— Exercise goal —
Edit the rows starting at the line that contains "You are a GUI" and ending at the last row, replacing "expand" with "collapse" and changing nothing else. Leave the pictures out of your answer.

↓↓↓

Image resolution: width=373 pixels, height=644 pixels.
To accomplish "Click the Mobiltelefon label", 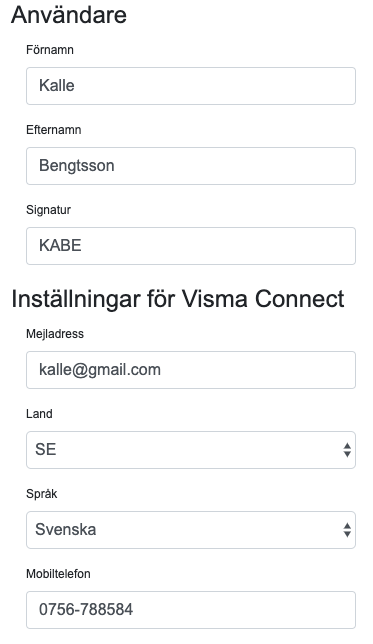I will coord(58,574).
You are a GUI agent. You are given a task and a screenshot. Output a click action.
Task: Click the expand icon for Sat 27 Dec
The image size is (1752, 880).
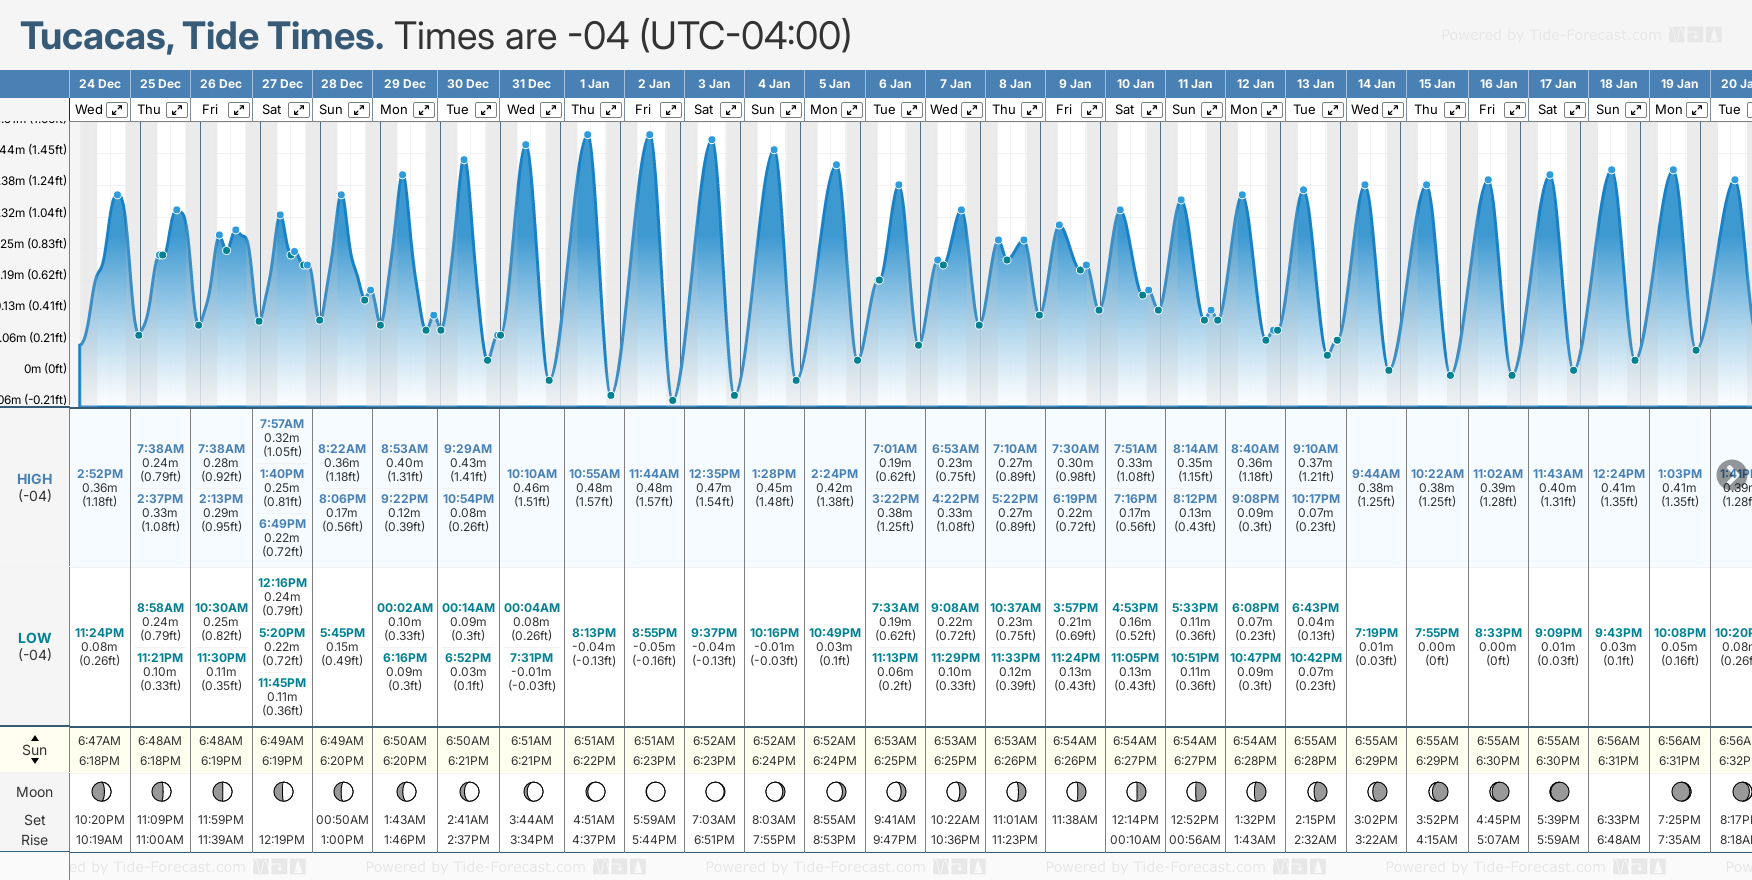tap(299, 110)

↑↑↑

— Written answer —
You are a GUI agent. You are given a task and a screenshot. Output a click action.
Task: Click the collapse icon for Sat 27 Dec
The image size is (1752, 880).
tap(299, 110)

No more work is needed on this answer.